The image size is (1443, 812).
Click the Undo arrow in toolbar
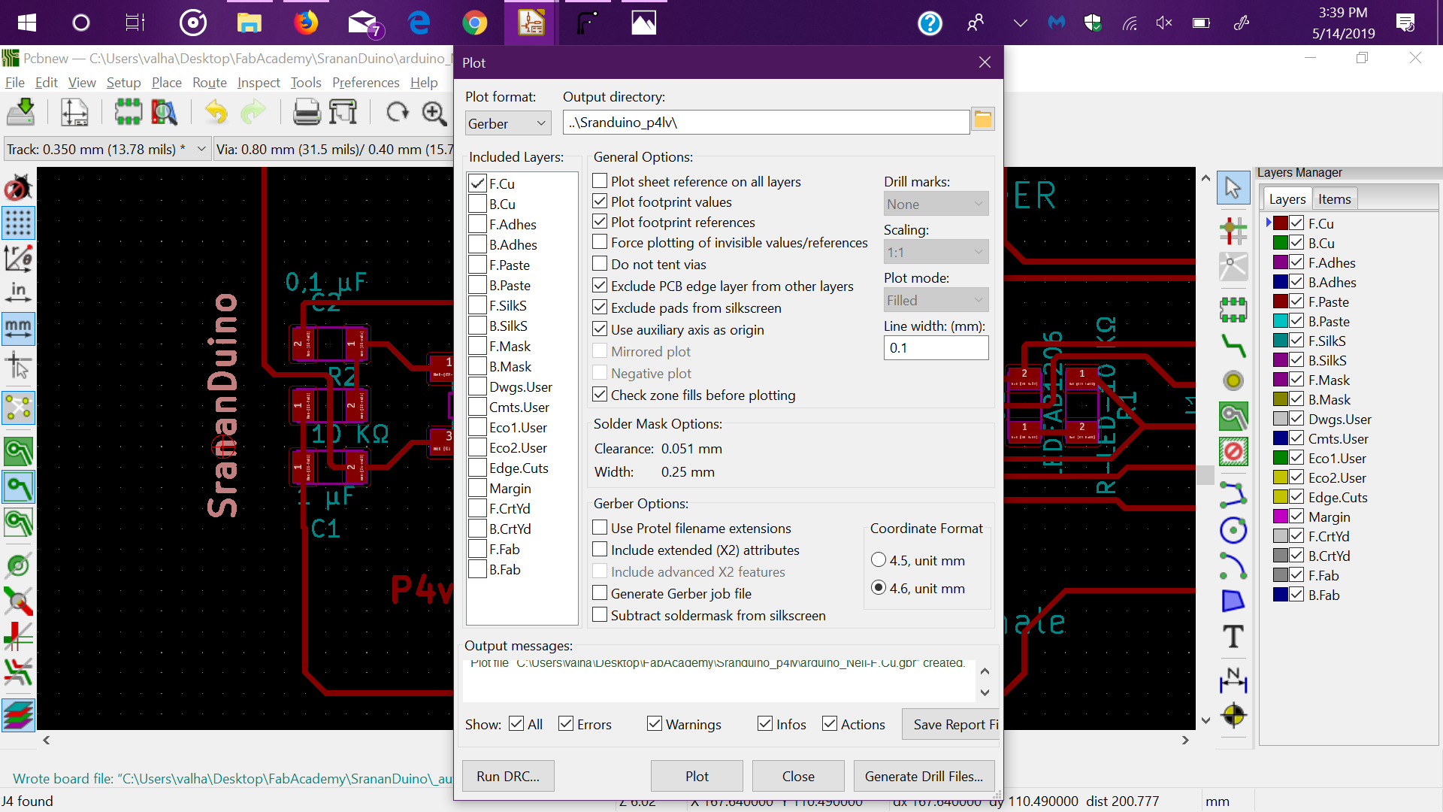[x=216, y=113]
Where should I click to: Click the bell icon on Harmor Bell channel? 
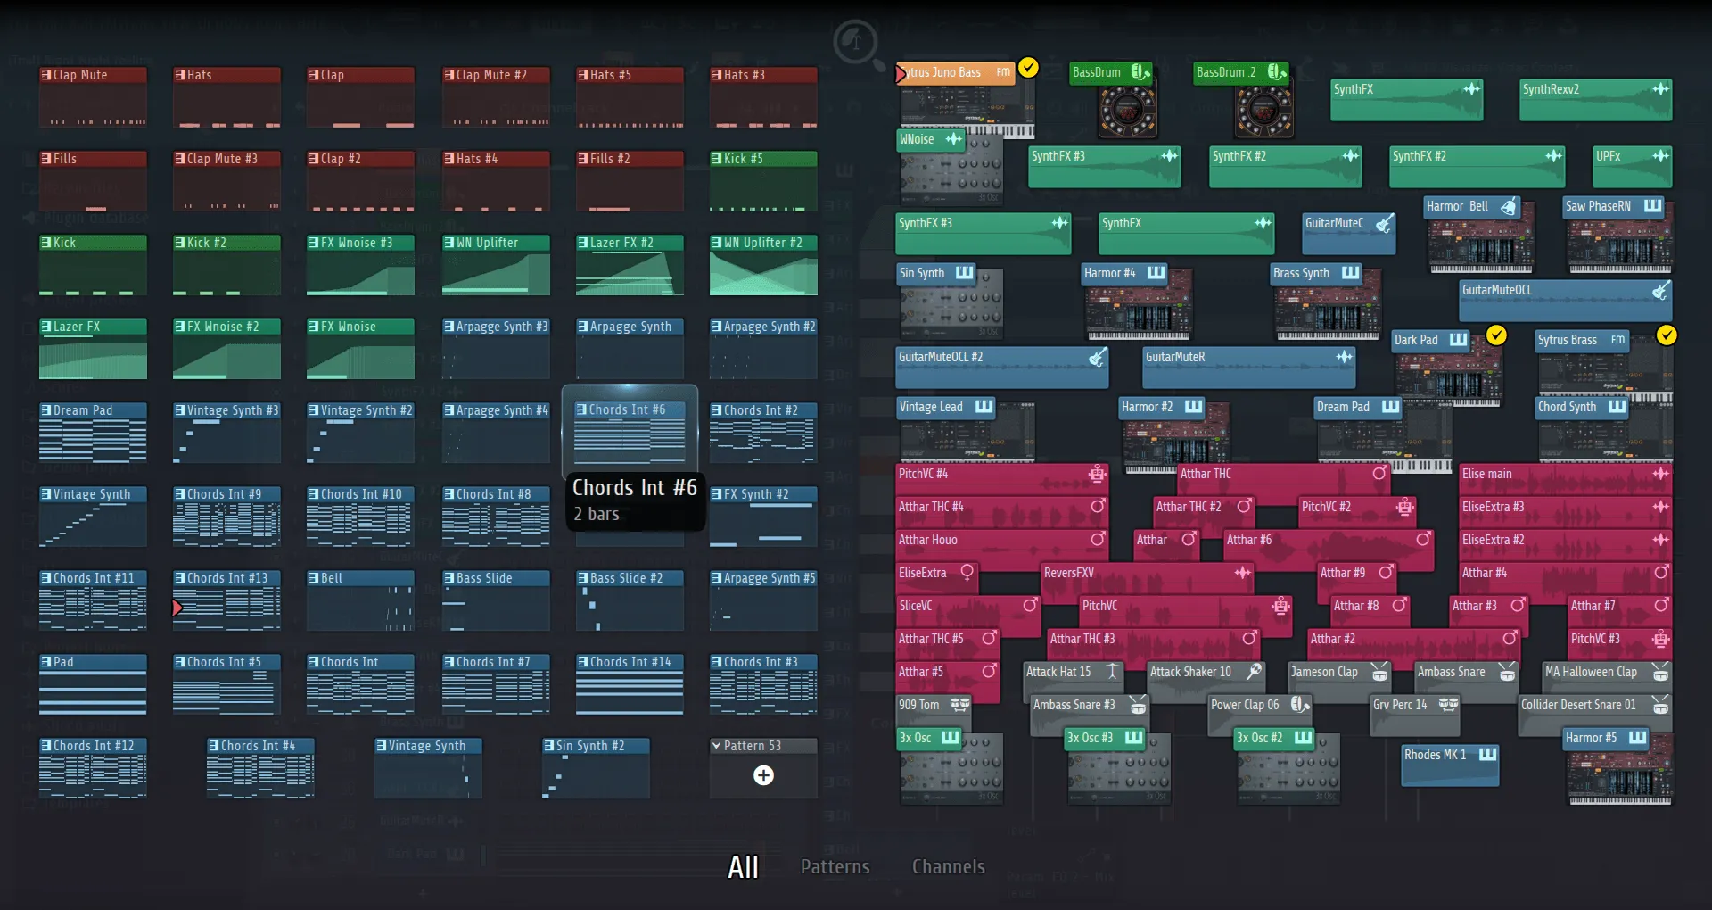1508,206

+--

Set down, word for word, only the lines running from the line with "Click the Undo arrow in toolbar" through the final line of the entries above, omitting all pictures.

Click the Undo arrow in toolbar
[x=216, y=113]
Where should I click to: Click the bell icon on Harmor Bell channel? 
1508,206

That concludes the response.